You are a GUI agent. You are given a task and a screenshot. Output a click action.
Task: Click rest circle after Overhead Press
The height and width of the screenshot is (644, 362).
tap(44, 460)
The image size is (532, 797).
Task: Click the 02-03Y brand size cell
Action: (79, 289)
· · · · ·
__TASK PROMPT__
Retype the material above, character for character.

__RESPONSE AREA__
You are a GUI agent. You are given a task and a screenshot. Output a click action.
Task: Click rest circle after Overhead Press
The height and width of the screenshot is (644, 362).
tap(44, 460)
The image size is (532, 797).
Task: Click the 02-03Y brand size cell
Action: (79, 289)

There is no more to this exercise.